### OBJECTIVE:
Rewrite the entries below, replacing each "hamburger" with "three-line" and leaving everything else unchanged.

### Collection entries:
-=-=-
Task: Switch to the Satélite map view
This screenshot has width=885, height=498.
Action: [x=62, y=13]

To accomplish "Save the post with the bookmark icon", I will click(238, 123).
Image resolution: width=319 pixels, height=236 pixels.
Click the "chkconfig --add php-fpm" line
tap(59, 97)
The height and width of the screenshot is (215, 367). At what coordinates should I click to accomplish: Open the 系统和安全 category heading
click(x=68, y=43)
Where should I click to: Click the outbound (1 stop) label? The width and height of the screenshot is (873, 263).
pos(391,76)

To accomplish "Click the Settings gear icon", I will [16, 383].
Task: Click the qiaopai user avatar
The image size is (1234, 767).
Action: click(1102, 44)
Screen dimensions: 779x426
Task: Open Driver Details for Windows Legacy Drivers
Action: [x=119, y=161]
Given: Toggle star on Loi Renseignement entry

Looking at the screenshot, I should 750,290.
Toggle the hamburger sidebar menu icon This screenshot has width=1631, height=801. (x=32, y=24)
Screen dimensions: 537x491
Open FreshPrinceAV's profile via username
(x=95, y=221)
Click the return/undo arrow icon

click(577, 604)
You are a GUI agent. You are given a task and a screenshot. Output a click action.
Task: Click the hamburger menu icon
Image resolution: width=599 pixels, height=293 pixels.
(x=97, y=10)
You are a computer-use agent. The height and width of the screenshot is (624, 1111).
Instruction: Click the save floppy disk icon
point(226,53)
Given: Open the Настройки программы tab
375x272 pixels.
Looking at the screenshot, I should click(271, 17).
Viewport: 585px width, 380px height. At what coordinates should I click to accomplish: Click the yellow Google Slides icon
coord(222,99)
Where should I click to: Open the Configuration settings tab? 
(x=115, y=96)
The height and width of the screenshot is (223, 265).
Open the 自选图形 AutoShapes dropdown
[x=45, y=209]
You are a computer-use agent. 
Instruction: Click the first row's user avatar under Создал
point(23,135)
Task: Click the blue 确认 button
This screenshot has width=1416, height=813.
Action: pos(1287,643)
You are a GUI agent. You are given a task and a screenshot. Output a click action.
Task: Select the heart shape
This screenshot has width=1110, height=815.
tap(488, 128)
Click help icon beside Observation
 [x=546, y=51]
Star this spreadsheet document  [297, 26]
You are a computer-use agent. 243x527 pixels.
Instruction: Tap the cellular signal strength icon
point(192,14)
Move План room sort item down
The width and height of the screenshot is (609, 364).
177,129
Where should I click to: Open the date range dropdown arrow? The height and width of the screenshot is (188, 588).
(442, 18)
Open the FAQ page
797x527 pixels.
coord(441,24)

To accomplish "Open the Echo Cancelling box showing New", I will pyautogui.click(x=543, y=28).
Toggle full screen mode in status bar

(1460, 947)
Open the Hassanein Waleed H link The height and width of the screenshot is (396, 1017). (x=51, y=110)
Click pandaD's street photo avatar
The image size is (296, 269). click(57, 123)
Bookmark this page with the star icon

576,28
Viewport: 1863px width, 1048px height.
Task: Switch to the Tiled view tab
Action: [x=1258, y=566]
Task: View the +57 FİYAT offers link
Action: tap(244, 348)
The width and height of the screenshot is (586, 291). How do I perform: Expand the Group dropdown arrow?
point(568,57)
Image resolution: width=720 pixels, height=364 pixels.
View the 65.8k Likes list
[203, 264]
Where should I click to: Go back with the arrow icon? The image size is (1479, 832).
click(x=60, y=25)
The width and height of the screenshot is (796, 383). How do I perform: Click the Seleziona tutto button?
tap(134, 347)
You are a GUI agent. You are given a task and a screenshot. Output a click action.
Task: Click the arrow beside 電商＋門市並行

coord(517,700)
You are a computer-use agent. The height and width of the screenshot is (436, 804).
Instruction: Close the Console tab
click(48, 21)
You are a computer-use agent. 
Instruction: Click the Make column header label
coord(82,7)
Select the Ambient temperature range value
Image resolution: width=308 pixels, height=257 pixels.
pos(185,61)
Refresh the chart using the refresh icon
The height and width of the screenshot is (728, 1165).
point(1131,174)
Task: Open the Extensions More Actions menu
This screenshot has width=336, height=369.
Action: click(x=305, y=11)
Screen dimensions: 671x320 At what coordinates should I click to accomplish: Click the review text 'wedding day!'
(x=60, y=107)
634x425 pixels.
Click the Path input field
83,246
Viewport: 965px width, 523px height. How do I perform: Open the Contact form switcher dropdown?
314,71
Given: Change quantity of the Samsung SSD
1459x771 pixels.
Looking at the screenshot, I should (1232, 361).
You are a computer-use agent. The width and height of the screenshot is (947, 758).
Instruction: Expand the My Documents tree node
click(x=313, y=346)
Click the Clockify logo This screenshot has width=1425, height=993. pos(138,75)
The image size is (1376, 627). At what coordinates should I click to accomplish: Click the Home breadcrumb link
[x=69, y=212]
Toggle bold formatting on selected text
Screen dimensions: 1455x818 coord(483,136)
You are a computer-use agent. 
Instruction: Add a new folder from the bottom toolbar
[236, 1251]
-=-=-
### FINISHED TASK:
Task: Switch to the Satélite map view
This screenshot has width=885, height=498.
Action: [x=62, y=13]

To accomplish "Save the post with the bookmark icon", I will click(238, 123).
Image resolution: width=319 pixels, height=236 pixels.
Click the "chkconfig --add php-fpm" line
tap(59, 97)
The height and width of the screenshot is (215, 367). At what coordinates should I click to accomplish: Open the 系统和安全 category heading
click(x=68, y=43)
Where should I click to: Click the outbound (1 stop) label? The width and height of the screenshot is (873, 263).
pos(391,76)

To accomplish "Click the Settings gear icon", I will [16, 383].
Task: Click the qiaopai user avatar
The image size is (1234, 767).
Action: click(1102, 44)
Screen dimensions: 779x426
Task: Open Driver Details for Windows Legacy Drivers
Action: [x=119, y=161]
Given: Toggle star on Loi Renseignement entry

Looking at the screenshot, I should 750,290.
Toggle the three-line sidebar menu icon This screenshot has width=1631, height=801. (x=32, y=24)
Screen dimensions: 537x491
Open FreshPrinceAV's profile via username
(x=95, y=221)
Click the return/undo arrow icon

click(577, 604)
You are a GUI agent. You are given a task and a screenshot. Output a click action.
Task: Click the three-line menu icon
Image resolution: width=599 pixels, height=293 pixels.
(x=97, y=10)
You are a computer-use agent. The height and width of the screenshot is (624, 1111).
Instruction: Click the save floppy disk icon
point(226,53)
Given: Open the Настройки программы tab
375x272 pixels.
Looking at the screenshot, I should click(271, 17).
Viewport: 585px width, 380px height. At what coordinates should I click to accomplish: Click the yellow Google Slides icon
coord(222,99)
Where should I click to: Open the Configuration settings tab? 
(x=115, y=96)
The height and width of the screenshot is (223, 265).
Open the 自选图形 AutoShapes dropdown
[x=45, y=209]
You are a computer-use agent. 
Instruction: Click the first row's user avatar under Создал
point(23,135)
Task: Click the blue 确认 button
This screenshot has width=1416, height=813.
Action: pos(1287,643)
You are a GUI agent. You are given a task and a screenshot. Output a click action.
Task: Select the heart shape
This screenshot has width=1110, height=815.
tap(488, 128)
Click help icon beside Observation
 [x=546, y=51]
Star this spreadsheet document  [297, 26]
You are a computer-use agent. 243x527 pixels.
Instruction: Tap the cellular signal strength icon
point(192,14)
Move План room sort item down
The width and height of the screenshot is (609, 364).
177,129
Where should I click to: Open the date range dropdown arrow? The height and width of the screenshot is (188, 588).
(442, 18)
Open the FAQ page
797x527 pixels.
coord(441,24)

To accomplish "Open the Echo Cancelling box showing New", I will pyautogui.click(x=543, y=28).
Toggle full screen mode in status bar

(1460, 947)
Open the Hassanein Waleed H link The height and width of the screenshot is (396, 1017). (x=51, y=110)
Click pandaD's street photo avatar
The image size is (296, 269). click(57, 123)
Bookmark this page with the star icon

576,28
Viewport: 1863px width, 1048px height.
Task: Switch to the Tiled view tab
Action: [x=1258, y=566]
Task: View the +57 FİYAT offers link
Action: tap(244, 348)
The width and height of the screenshot is (586, 291). How do I perform: Expand the Group dropdown arrow?
point(568,57)
Image resolution: width=720 pixels, height=364 pixels.
View the 65.8k Likes list
[203, 264]
Where should I click to: Go back with the arrow icon? The image size is (1479, 832).
click(x=60, y=25)
The width and height of the screenshot is (796, 383). How do I perform: Click the Seleziona tutto button?
tap(134, 347)
You are a GUI agent. You are given a task and a screenshot. Output a click action.
Task: Click the arrow beside 電商＋門市並行

coord(517,700)
You are a computer-use agent. The height and width of the screenshot is (436, 804).
Instruction: Close the Console tab
click(48, 21)
You are a computer-use agent. 
Instruction: Click the Make column header label
coord(82,7)
Select the Ambient temperature range value
Image resolution: width=308 pixels, height=257 pixels.
pos(185,61)
Refresh the chart using the refresh icon
The height and width of the screenshot is (728, 1165).
point(1131,174)
Task: Open the Extensions More Actions menu
This screenshot has width=336, height=369.
Action: click(x=305, y=11)
Screen dimensions: 671x320 At what coordinates should I click to accomplish: Click the review text 'wedding day!'
(x=60, y=107)
634x425 pixels.
Click the Path input field
83,246
Viewport: 965px width, 523px height. How do I perform: Open the Contact form switcher dropdown?
314,71
Given: Change quantity of the Samsung SSD
1459x771 pixels.
Looking at the screenshot, I should (1232, 361).
You are a computer-use agent. The width and height of the screenshot is (947, 758).
Instruction: Expand the My Documents tree node
click(x=313, y=346)
Click the Clockify logo This screenshot has width=1425, height=993. pos(138,75)
The image size is (1376, 627). At what coordinates should I click to accomplish: Click the Home breadcrumb link
[x=69, y=212]
Toggle bold formatting on selected text
Screen dimensions: 1455x818 coord(483,136)
You are a computer-use agent. 
Instruction: Add a new folder from the bottom toolbar
[236, 1251]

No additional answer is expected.